The meeting marks the first concrete action for the WHCNAA in more than four years. The council was created during the Barack Obama administration, when Biden served as vice president, and helped connect tribal leaders with federal officials who make decisions that impact the lives of American Indians and Alaska Natives.

But all of the work fell flat after Donald Trump became president. Although he attempted to revive the WHCNAA during the last year of his only term in office, the federal government employee assigned to the body was pushed out of the White House and the effort never got off the ground.

The situation is changing with Biden in the White House. During his first week in office, he issued a memorandum directing all federal agencies to improve their tribal consultation policies, with the goal of strengthening the “nation-to-nation relationships” between tribal governments and the U.S.

“That’s the new Biden policy — it’s nation to nation,” said Mark Van Norman, an attorney and citizen of the Cheyenne River Sioux Tribe who has served in federal government, in hailing the significance of the president’s actions.

“The nation-to-nation order gives new life to the president’s nation-to-nation policy because it’s going back to the original language of the treaties,” added Van Norman, who has participated in meetings with the new White House team on behalf of tribes who are eager to see their treaties upheld and affirmed by the United States.

Indianz.Com Video: President Joe Biden: Tribal consultation and strengthening nation-to-nation relationships – January 26, 2021

Since Biden’s January 26 order, a slew of federal agencies have engaged in talks with tribes about improving their consultation policies. The Department of the Interior, the Indian Health Service and the Department of the Treasury are among those that have heard from tribal leaders about ways to improve programs that serve American Indians and Alaska Natives.

“Meaningful consultation on the full range of public policy impacting Indian Country is vital to tribal government,” Principal Chief Chuck Hoskin, Jr. of the Cherokee Nation said of Biden’s efforts.

“Consultation means that tribes have a genuine seat at the table to shape public policy, to raise questions and concerns and to hold federal agencies and officials accountable,” said Hoskin.

Biden’s directive has even been extended to branches of the U.S. government that have not traditionally worked with Indian Country. The White House Office of Management and Budget, which plays a key role in a wide range of matters, from hiring of federal employees to rolling out the federal budget, held its first ever tribal consultations earlier this month.

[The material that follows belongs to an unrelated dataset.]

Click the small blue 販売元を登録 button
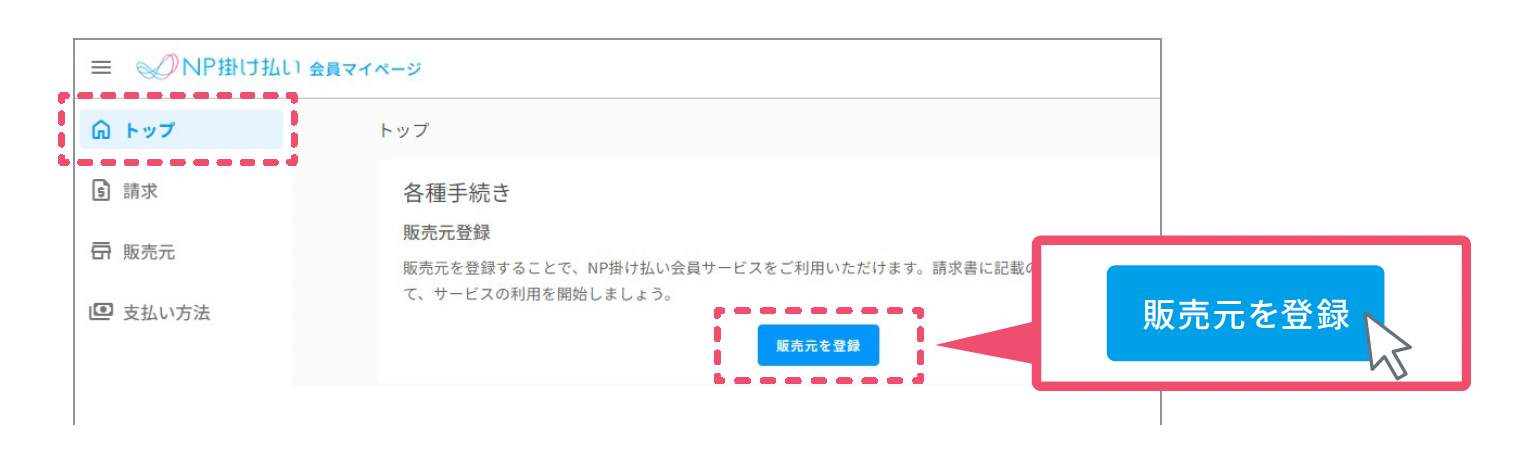Image resolution: width=1522 pixels, height=466 pixels. coord(818,346)
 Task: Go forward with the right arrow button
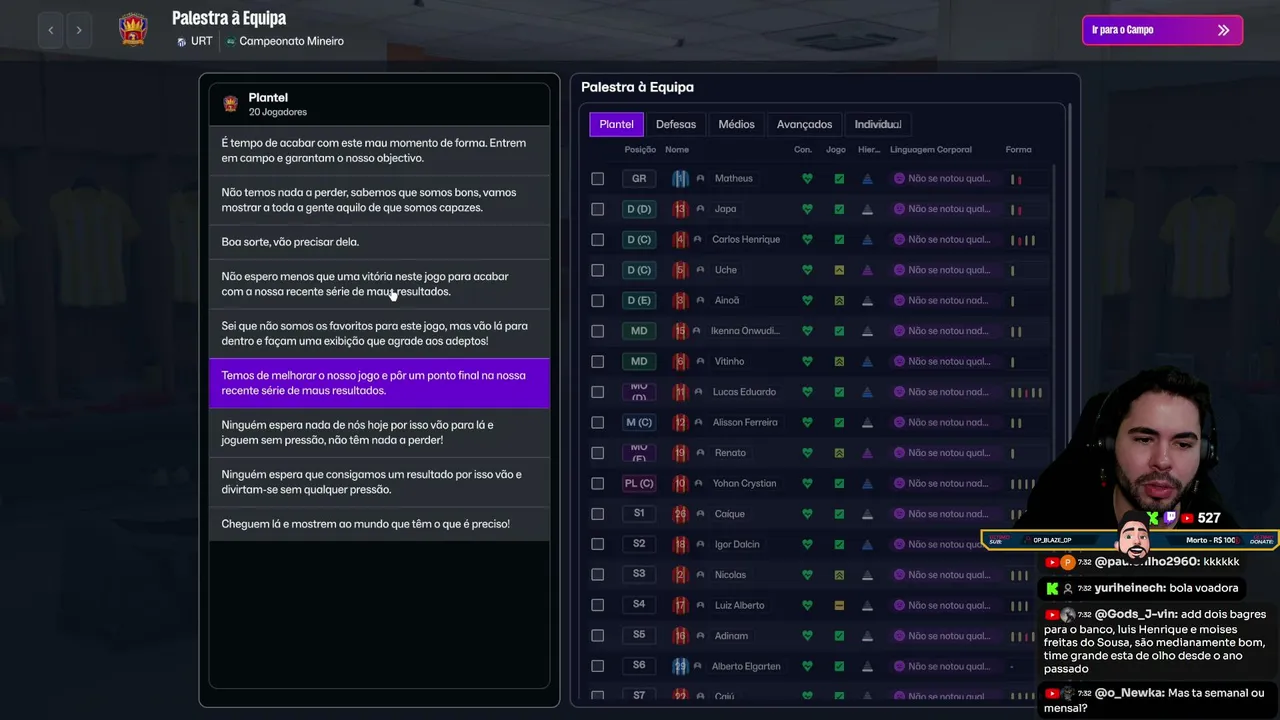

The State Department did the same on Monday. The outreach was historic, as the U.S. agency that handles foreign policy has typically not worked directly with Indian nations on a government-to-government basis.

“Consultation is a two-way street,” President Fawn Sharp of the National Congress of American Indians said during a webinar last month on the need to improve U.S. policies.

“Yes, we can sit and respond and react to the many Dear Tribal Leader letters that we’re going to receive to trigger consultation but we also need to understand that that works the other way,” Sharp continued.

“We can set the agenda, we can trigger consultation on the issues that we would like to talk about at a date and a time and a place that we want to engage,” added Sharp.

The meeting of the White House Council on Native American Affairs next week will take place virtually. It is not open to the media.

“Reviving the Council sends a strong signal that this administration is committed to hearing from Native leaders and supporting Native communities,” said Sen. Brian Schatz (D-Hawaii), who is serving as chairman of the Senate Committee on Indian Affairs during the 117th Congress.

“This Council will ensure Tribal consultation continues to guide federal decision-making and facilitate a whole-of-government approach to addressing Tribal priorities,” Schatz said. “I look forward to working with the Council on our shared commitment to upholding our federal trust and treaty responsibility to sovereign Tribal Nations and Native communities.”